Howard Halpern of Taglish Bros., a New York sponsored-research firm hired by Simulations Plus to stimulate investor interest, said that while there is a growing competition by competing scientific software firms, Simulations Plus has a significant head start in most of the specialized products and support it provides.


“They’re a micro-cap company and thus there are risks, but they have a tremendous first-mover advantage,” said Halpern, who has a “speculative buy” rating on shares.


The road to developing drug discovery software was a serendipitous one for Woltosz, who began considering the health care applications of computing power in the early 1980s after his wife’s mother developed amyotrophic lateral sclerosis, also known as Lou Gehrig’s disease.



Hawking program

To help his mother-in-law better communicate, Woltosz developed software that could run on the rudimentary personal computers available at the time and transmit sentences to a speech synthesizer. He eventually started a company called Words+ Inc., which supplied noted physicist Stephen Hawking, who has a variant of Lou Gehrig’s disease, with a version of the program. Today, the successor to those programs, “Say-It Sam,” runs on a tablet computer.

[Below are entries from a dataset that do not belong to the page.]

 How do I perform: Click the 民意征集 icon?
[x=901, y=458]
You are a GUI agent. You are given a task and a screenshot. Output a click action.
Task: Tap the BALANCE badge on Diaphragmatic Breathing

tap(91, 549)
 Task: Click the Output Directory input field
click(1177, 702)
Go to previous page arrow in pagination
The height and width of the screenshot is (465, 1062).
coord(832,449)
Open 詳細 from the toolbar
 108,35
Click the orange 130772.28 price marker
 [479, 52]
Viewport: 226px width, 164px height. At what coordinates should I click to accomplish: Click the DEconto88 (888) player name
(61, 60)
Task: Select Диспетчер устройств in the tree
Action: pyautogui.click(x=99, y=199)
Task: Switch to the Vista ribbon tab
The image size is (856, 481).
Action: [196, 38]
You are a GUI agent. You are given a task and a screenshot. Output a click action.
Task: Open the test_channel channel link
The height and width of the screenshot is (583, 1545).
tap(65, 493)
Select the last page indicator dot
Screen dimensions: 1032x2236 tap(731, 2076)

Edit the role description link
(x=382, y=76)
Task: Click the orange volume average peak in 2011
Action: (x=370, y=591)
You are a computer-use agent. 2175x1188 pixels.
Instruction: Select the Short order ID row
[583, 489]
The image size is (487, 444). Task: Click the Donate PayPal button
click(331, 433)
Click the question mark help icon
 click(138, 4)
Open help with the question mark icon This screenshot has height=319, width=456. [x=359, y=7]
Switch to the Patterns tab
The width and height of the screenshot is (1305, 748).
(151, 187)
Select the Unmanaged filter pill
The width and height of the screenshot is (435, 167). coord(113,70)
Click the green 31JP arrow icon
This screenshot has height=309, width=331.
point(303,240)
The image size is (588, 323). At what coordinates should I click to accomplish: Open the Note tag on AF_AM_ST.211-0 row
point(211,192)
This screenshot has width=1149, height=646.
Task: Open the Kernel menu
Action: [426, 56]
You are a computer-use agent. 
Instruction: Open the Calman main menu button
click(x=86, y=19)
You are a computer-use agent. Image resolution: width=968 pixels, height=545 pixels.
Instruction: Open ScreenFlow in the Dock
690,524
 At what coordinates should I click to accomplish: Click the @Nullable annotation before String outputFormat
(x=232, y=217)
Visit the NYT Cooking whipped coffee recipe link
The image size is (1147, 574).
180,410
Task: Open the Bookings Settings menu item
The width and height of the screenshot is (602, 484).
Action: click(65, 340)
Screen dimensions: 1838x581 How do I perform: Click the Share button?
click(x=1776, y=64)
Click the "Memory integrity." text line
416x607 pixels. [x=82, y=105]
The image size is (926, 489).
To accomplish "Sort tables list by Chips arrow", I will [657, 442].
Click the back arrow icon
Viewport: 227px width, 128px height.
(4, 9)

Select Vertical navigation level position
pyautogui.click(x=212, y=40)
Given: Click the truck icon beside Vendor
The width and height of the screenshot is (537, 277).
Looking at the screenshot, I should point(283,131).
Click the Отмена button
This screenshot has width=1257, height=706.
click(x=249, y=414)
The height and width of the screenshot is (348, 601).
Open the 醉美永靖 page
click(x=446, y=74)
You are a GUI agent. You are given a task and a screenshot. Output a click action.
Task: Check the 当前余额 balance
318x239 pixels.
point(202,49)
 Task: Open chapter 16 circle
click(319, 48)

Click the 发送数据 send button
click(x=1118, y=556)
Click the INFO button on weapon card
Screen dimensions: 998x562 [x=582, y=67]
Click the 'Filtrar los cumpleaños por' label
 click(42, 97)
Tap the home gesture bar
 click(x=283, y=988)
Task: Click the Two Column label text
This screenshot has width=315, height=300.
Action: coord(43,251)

Words+ today is a subsidiary of Simulation Plus, while the parent company also sells a line of simulation software called FutureLab that enables disabled students to run standard laboratory experiments on a computer.


When talking with potential financial backers about launching the simulation software company, Woltosz initially thought his educational software would be potentially more lucrative.


“But the financial people got very excited about the pharmaceutical software, and it turned out they were right,” he said.


The company earlier this month reported its best first quarter ever, with revenues up 314 percent. About half the revenues were derived from sales of the pharmaceutical software and the rest from the educational and communication software.


Improvements in simulation technology have coincided with the drug industry’s need to contain discovery costs and prevent high-profile failures.


Woltosz noted that last month Pfizer Inc. halted a late-stage clinical trial of its experimental cholesterol drug Torcetrapib after an unexpected large number of patients died taking the drug in combination with Pfizer’s Lipitor heart drug.


“The vast majority of the high cost for a winner (drug) is to make up for the cost of the losers,” he said. “Whatever a company can do to limit the money spent on a loser is money well spent.”


Woltosz said one secret to his 35-employee company’s success is his insistence on hiring scientists who also are programmers and thus have a better understanding of both ends of the process. That can make recruiting a challenge, “But when you find a scientist who loves programming, they’re a gem,” he said.